The strategy decks for these companies, if they exist, are short and probably embarrassing. The vibe is doing the work.
What vibes actually do
A category that has converged on a visual default has also converged on a price ceiling. Every brand in it looks roughly the same. Every brand competes on roughly the same axes. Nobody breaks out because the visual codes are signalling membership in a club where nobody is allowed to charge more.
A brand that arrives with a new aesthetic re-categorises itself. It exits the comparison set. The customer who would not have paid four pounds for canned water at the checkout will pay four pounds for canned water that looks like a heavy-metal album cover, because the comparison set is now "merchandise" not "water". Liquid Death's pricing is not because canned water costs a lot. It is because they moved themselves into a different aisle of the customer's brain.
The vibe is not decoration. The vibe is positioning rendered visually, fast enough that you do not have to read the manifesto to absorb the bet.
Why most B2B cannot pull it off
Vibes work in categories where the purchase is partly identity. Drinking it, wearing it, eating there, being seen with it. The aesthetic is doing public work for the buyer. They are signalling membership in a tribe the brand has manufactured.
Most B2B purchases are not identity. The buyer is signalling competence to a procurement committee. Aesthetic-led positioning, applied here, mostly produces an awkward design system that an enterprise buyer finds suspicious. Cluely is the rare B2B brand that successfully ran an identity play. Most that try fail not because the work was bad but because the category was wrong.
There are exceptions. Developer tools are a B2B category where aesthetic operates as competence signal — Linear, Vercel, Raycast, Arc. Creative software is similar — Figma, Notion, Framer. Anywhere the buyer also identifies as a builder, taste maps onto trust, and a strong aesthetic compounds. Outside those pockets, B2B brands that try to win on vibes alone usually win on niceness instead, which is a much smaller prize.
When to bet on each tool
A short, useful test before commissioning the work.
- Does the buyer carry, wear, eat, or be-seen-with the product? If yes, vibes earn their place. The aesthetic is doing public identity work for them.
- Is the category visually converged? If every existing player looks the same, an aesthetic move is high-leverage. If the category is already aesthetically loud, you need argument, not more noise.
- Are the buyers and the users the same person? If the buyer is an individual choosing for themselves, vibes scale. If the buyer is a committee deciding for someone else, argument scales.
Vibes are not the absence of strategy. They are strategy compressed into a feeling, deployed in categories where the audience reads images faster than sentences.
How vibes scale, or don't
The hard thing about a vibes-led brand is the second act. Liquid Death has to keep being weirder than the increasingly-weird competitors copying its trick. Glossier had to discover that pink could not also be the strategy for a tenth product category. Aimé Leon Dore is a few years away from the moment every retro-Mediterranean reference is exhausted.
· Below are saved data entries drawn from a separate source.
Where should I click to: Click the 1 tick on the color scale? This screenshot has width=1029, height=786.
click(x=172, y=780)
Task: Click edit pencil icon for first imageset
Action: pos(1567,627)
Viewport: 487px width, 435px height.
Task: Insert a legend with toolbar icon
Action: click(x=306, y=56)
The companies that survive the second act either evolve the vibe deliberately, every year, in small visible passes, or they layer a craft and product story underneath the aesthetic before the aesthetic gets copied. The ones that fail are the ones that thought the vibe was the whole company. It rarely is.
For a creative studio briefing a vibes-led project, the right question is not "do we like this aesthetic". The right question is "will the rest of the company still be interesting in three years if we make this aesthetic the front door". If yes, run hard at the visual. If no, the brand needs an argument first and an aesthetic second.